The next afternoon, Elodie goes to the bookstore.
She is wearing a red sweater and black trousers. Her hair is pulled back and the angles of her face look as if they’ve been cut with gla
ss.
“Luca,” she says.
He is at one of the bookshelves when she approaches. She stands in front of him, before he’s even had a chance to react to her voice.
“I will do it.”
Her eyes focus on his.
She looks at him with conviction, her mind now full of the notes that had evaded her the night before. But it’s the melancholy pull of strings. Rather, it’s the clarion call of brass.
“I’m glad you’ve changed your mind.” It is as if a layer of skin has been peeled away and now she is burning in front of him like a flame.
“We can discuss the code the day after tomorrow,” he whispers. “But tomorrow I must leave for Monte Comune.”
“You’re heading out to the mountains?”
“Not to stay.

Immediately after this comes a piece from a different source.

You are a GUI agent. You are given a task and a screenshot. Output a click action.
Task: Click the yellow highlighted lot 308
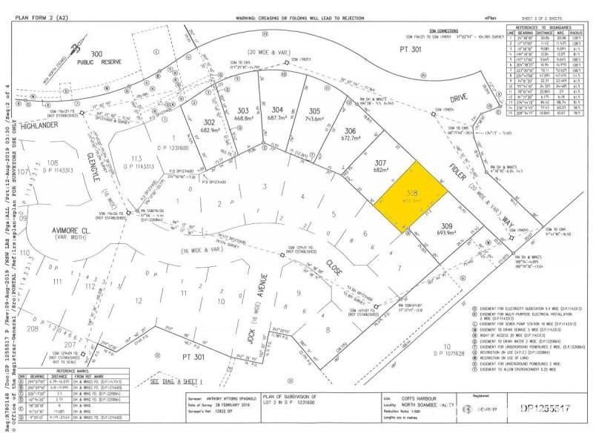point(414,197)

It will just be a day trip. I need to get a few things to my brother and his men.”
“I want to go, too,” she says.
“Your skills are better served on your cello. I’m not wasting them on a trip to the mountains.”
“The fresh air will do me good. I’m the only staffetta who hasn’t used her bicycle yet!”
Luca laughs. “Such a complex girl wrapped up in such a tight package. But don’t you have school?”
“I only have a morning class. I can meet you straight after.”
“Well, then, if you’re dead set on going, there is something you can do to help me . . . I need you to pick up a package that we’ll take to the mountains with us. Go to Zampieri’s studio on Via San Guisto first thing in the morning before your class. He’ll give you the package and instructions where to meet me later on.”
“Okay,” she says.
The light has changed in the bookstore’s back room. From the small, narrow windows, Elodie remembers the words in French that her mother told her long ago. Entre chien et loup, meaning between a dog and wolf, the fleeting world of twilight. When light surrenders into darkness, or when innocence slips into danger. When one stands at a threshold between the calm and the call of the wild.